Top of Data records

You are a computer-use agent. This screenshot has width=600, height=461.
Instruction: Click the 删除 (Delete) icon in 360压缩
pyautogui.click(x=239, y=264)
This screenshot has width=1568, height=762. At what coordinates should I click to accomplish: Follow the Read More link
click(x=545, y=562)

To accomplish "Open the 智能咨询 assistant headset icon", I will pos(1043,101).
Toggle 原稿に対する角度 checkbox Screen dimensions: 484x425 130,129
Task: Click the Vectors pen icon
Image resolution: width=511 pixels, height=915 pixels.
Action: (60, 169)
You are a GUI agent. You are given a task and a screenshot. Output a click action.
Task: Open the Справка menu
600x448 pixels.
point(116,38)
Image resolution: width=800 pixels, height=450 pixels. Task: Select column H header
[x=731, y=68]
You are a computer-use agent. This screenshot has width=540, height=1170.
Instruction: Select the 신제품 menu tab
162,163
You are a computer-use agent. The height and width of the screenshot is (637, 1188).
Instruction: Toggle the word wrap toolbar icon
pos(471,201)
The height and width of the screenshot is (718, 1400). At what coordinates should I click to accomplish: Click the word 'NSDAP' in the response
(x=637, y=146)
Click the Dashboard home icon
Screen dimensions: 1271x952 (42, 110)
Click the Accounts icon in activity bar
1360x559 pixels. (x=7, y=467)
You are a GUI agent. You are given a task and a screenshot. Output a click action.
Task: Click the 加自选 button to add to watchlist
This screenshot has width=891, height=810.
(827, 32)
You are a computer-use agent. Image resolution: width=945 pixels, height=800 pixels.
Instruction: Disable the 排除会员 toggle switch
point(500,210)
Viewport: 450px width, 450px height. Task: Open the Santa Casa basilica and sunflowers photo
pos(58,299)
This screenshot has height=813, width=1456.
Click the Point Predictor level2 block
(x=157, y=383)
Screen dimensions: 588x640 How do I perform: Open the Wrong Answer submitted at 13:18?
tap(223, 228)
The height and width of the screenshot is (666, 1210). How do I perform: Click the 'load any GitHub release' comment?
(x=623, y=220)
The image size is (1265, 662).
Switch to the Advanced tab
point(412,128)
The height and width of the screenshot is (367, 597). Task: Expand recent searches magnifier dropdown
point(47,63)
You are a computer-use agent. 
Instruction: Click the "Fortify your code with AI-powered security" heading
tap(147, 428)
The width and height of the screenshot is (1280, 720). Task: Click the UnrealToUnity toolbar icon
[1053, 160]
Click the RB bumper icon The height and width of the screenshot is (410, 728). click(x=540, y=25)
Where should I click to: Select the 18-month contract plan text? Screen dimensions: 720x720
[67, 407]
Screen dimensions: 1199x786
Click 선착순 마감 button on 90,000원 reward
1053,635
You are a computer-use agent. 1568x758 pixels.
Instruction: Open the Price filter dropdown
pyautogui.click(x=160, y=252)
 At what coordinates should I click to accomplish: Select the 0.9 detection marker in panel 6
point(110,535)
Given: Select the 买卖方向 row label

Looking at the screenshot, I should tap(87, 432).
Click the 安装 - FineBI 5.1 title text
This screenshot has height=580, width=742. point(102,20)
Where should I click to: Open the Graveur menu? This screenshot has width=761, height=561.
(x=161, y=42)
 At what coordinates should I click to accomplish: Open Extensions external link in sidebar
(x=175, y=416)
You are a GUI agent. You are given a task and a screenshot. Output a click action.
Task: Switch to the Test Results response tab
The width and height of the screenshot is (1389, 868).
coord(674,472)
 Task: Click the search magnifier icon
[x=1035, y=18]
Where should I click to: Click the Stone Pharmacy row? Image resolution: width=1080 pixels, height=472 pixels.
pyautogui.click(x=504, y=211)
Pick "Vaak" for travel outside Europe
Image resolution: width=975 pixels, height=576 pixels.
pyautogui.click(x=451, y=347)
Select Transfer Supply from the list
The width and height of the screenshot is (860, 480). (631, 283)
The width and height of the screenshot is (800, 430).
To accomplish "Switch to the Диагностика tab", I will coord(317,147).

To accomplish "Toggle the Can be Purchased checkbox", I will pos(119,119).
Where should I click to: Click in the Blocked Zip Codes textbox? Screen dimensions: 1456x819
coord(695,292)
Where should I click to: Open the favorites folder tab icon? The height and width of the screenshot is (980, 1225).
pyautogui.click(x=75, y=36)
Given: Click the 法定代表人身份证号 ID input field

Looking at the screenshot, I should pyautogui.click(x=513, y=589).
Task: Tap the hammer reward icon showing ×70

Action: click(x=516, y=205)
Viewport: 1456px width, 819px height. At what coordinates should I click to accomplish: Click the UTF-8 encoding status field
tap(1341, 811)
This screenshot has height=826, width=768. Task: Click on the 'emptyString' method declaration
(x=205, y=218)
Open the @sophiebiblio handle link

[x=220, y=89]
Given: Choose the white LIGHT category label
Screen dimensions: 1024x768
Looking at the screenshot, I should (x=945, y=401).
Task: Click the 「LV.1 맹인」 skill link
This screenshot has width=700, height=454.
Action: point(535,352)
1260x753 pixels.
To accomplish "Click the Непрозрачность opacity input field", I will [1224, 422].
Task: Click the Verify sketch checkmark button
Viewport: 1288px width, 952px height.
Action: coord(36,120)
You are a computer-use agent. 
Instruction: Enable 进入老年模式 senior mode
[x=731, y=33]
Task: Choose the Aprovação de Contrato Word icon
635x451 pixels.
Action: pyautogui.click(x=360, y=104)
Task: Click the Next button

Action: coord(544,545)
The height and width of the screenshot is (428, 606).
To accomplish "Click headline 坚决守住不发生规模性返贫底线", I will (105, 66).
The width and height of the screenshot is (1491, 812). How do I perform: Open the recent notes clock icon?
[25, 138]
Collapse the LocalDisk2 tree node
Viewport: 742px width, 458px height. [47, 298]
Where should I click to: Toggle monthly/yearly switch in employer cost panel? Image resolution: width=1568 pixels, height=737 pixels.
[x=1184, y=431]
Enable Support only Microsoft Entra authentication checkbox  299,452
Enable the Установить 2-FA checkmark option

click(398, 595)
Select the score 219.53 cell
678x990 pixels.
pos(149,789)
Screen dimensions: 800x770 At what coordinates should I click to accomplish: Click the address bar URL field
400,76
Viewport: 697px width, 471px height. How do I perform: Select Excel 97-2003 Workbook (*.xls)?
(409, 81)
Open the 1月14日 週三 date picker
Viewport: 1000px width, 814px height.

Bottom of Data records

§ **About this exercise**
From the records above, quote only the lines running from the line with "Task: Click the 「LV.1 맹인」 skill link" to the line with "Task: Click the Verify", both lines included.

§ **Finished task**
Task: Click the 「LV.1 맹인」 skill link
This screenshot has width=700, height=454.
Action: point(535,352)
1260x753 pixels.
To accomplish "Click the Непрозрачность opacity input field", I will [1224, 422].
Task: Click the Verify sketch checkmark button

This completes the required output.